◆ Text provided
# DIY Top off



## Osiris (Jan 18, 2005)

I am needing some help. I am trying to track down the air valves that are silver stainless steel would be ideal. Am looking for the one way air valve that has a lever switch on it to adjust flow not a adjustable knob nor "L" shape.

Plan is to, use 5g jugs, have 3 setup as auto top off's using 3 airlines into the jug, two to pump air into it that will make the water go through the 3rd line into the tank. 

And have another 3 jugs of prepared SW ready for WC's with same device just on manual mode where iplug it in after ive drained the tank. 

I wouldn't think need a very powerful air pump to achieve this right?

What kind of float switch would you recommend?


----------



## Anonymous (Jan 15, 2005)

Osiris,

I'm not used to designing auto top off for saltwater, but know how I do it on my pleco racks. My water is mixed, RO and tap or electrolytes, in a 40 gallon food grade plastic drum. I have a 450 gph pump inside to fill tanks during water change, but that is a different story. On the bottom of the drum, about 6 inches from the base, I have a bulkhead which is sized down to accept a 3/8 Jaco fitting which is ran to a plastic float valve in the sump via tubing. There isn't a lot of pressure in this small line, but it is more than capable of keeping up with my evaporation. BTW, water temp runs 90+ on some of my tanks and ambient humidity is usually not more than 15% with no covers on my tanks if that gives some idea of how much water I evaporate daily.

If you're set on using your method, you should be able to get the valves you're looking for from either Jehmco.com or aquatic eco systems.

Larry Vires


----------

◆ Work instruction A
Answer these questions about the forum thread on DIY top off:
(i) What size of jugs does Osiris plan to use?
(ii) How large is the plastic drum that holds the mixed water in the reply?
(iii) Which two sources does the reply name for getting the valves?
The forum thread and the saved data entries are two unrelated pieces of material.

◆ Saved data entries
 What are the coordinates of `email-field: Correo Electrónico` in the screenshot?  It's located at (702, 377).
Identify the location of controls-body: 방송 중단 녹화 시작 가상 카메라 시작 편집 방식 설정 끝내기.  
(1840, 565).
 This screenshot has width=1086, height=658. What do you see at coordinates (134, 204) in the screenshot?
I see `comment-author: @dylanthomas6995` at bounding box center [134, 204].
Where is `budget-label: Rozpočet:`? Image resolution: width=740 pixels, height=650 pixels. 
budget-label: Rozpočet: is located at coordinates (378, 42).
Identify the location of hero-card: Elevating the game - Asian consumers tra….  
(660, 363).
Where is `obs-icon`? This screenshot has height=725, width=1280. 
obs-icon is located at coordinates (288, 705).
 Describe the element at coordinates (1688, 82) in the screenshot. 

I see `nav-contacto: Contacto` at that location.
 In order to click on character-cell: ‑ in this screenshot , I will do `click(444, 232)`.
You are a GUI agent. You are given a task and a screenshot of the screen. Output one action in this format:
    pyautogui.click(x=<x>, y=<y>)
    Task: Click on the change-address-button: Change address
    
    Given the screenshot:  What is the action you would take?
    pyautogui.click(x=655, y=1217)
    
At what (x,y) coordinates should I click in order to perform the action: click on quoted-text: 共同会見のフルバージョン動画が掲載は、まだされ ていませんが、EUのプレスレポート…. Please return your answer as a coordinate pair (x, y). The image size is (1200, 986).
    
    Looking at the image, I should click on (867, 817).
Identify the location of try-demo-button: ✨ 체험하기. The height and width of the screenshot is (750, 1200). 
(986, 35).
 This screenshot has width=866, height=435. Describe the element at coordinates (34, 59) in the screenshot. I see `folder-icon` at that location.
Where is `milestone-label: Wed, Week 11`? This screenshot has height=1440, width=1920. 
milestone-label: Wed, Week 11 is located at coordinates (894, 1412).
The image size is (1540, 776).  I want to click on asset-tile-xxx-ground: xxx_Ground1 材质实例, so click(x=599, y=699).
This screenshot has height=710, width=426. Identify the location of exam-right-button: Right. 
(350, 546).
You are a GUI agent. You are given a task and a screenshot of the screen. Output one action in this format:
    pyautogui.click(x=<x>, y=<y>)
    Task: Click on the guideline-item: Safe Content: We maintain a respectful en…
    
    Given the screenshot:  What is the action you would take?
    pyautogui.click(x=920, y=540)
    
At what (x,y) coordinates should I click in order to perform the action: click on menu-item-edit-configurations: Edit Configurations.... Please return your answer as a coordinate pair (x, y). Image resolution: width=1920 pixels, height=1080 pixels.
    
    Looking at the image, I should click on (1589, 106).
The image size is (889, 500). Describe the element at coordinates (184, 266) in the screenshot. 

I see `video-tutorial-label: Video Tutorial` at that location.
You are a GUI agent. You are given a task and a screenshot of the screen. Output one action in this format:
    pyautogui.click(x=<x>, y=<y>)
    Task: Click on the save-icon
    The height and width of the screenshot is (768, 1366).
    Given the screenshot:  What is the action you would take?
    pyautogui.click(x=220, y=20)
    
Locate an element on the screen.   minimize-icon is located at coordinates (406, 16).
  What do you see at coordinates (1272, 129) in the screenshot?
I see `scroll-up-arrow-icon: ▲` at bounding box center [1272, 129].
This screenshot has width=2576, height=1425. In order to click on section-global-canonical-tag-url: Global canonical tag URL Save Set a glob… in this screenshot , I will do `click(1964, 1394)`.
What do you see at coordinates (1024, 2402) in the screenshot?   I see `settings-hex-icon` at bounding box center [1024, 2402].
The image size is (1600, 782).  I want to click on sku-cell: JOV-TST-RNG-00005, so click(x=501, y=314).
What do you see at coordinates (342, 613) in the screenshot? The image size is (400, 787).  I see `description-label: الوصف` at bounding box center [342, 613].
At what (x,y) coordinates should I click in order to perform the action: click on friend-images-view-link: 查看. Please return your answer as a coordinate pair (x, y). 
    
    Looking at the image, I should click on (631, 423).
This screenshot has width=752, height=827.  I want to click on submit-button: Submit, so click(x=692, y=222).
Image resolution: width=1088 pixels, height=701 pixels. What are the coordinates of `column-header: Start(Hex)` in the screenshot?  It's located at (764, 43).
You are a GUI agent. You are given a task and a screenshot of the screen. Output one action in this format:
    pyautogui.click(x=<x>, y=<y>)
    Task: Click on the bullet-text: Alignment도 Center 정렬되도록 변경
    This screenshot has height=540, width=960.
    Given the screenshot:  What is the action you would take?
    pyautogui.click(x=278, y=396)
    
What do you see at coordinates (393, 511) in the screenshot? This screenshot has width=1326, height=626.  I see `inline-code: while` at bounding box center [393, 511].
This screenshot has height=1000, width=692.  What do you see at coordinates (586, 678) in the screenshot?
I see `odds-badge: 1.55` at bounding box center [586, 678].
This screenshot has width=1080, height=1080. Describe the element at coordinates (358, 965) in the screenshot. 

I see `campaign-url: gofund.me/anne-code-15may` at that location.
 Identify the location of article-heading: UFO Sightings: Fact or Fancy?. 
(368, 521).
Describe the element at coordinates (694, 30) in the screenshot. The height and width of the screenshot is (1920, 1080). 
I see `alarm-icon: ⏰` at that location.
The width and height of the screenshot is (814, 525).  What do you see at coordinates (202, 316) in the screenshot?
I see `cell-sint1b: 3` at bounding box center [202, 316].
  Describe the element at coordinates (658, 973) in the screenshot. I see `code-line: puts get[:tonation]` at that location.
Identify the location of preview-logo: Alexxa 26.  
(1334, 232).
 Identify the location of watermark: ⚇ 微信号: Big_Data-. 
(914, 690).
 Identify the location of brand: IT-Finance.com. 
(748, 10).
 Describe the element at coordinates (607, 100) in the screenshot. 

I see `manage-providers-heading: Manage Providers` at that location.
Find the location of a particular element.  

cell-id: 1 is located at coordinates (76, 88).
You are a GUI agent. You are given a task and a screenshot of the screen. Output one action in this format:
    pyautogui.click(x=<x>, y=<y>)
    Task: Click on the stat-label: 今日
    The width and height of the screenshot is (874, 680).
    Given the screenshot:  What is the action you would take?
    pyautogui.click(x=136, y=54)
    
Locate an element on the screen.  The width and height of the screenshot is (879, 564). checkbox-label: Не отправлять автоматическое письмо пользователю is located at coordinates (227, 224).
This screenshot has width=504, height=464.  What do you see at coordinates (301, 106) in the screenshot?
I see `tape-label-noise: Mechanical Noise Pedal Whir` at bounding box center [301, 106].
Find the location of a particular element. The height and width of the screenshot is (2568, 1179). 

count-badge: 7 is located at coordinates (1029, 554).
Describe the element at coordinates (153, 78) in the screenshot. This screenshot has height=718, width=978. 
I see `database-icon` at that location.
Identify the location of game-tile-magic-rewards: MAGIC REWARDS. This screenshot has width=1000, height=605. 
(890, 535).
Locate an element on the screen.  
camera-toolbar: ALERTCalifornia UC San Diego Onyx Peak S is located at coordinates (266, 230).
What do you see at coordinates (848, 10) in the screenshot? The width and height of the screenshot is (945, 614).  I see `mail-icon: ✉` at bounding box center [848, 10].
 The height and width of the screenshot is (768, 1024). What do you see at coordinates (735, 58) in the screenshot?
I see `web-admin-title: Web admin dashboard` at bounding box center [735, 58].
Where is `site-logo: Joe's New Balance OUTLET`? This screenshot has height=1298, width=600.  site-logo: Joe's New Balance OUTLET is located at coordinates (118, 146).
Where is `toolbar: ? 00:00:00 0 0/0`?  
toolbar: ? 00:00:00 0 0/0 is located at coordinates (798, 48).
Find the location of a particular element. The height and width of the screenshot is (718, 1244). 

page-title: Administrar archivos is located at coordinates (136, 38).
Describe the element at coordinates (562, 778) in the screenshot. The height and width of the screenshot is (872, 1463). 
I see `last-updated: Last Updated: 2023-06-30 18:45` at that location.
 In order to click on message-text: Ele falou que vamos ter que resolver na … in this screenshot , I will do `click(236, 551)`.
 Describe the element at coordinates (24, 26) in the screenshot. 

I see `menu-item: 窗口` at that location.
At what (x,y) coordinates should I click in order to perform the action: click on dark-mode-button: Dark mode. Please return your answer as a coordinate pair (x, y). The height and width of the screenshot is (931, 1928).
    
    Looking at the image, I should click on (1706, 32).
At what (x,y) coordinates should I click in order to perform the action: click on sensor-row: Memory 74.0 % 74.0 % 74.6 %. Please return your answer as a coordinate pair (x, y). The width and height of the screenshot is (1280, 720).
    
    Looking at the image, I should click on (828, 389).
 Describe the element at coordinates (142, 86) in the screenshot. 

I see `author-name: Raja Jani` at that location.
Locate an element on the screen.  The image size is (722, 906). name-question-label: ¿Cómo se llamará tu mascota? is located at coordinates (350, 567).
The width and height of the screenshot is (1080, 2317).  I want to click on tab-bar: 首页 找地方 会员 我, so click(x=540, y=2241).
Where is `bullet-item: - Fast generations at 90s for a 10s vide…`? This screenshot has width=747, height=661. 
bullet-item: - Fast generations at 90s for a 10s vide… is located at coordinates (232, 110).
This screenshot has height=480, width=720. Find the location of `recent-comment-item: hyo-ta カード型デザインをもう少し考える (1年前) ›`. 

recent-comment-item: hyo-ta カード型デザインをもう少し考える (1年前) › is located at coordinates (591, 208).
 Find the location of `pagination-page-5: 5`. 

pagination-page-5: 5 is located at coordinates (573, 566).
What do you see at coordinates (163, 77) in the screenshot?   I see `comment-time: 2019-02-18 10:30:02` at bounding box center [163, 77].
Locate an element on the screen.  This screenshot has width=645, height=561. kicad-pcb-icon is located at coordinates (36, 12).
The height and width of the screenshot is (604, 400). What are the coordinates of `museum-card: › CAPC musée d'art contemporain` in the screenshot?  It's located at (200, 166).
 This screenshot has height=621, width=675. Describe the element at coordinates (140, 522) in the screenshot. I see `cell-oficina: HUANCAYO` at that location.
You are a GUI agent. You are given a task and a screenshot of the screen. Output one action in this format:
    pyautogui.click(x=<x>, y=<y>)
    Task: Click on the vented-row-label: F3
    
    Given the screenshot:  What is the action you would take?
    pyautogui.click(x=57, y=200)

◆ Work instruction B
In the saved data entries, quote the lines from the line with "coordinates (118, 146)." to the line with "toolbar: ? 00:00:00 0 0/0 is", including both.

◆ Output A
(i) 5g jugs
(ii) 40 gallons
(iii) Jehmco.com and aquatic eco systems

◆ Output B
Where is `site-logo: Joe's New Balance OUTLET`? This screenshot has height=1298, width=600.  site-logo: Joe's New Balance OUTLET is located at coordinates (118, 146).
Where is `toolbar: ? 00:00:00 0 0/0`?  
toolbar: ? 00:00:00 0 0/0 is located at coordinates (798, 48).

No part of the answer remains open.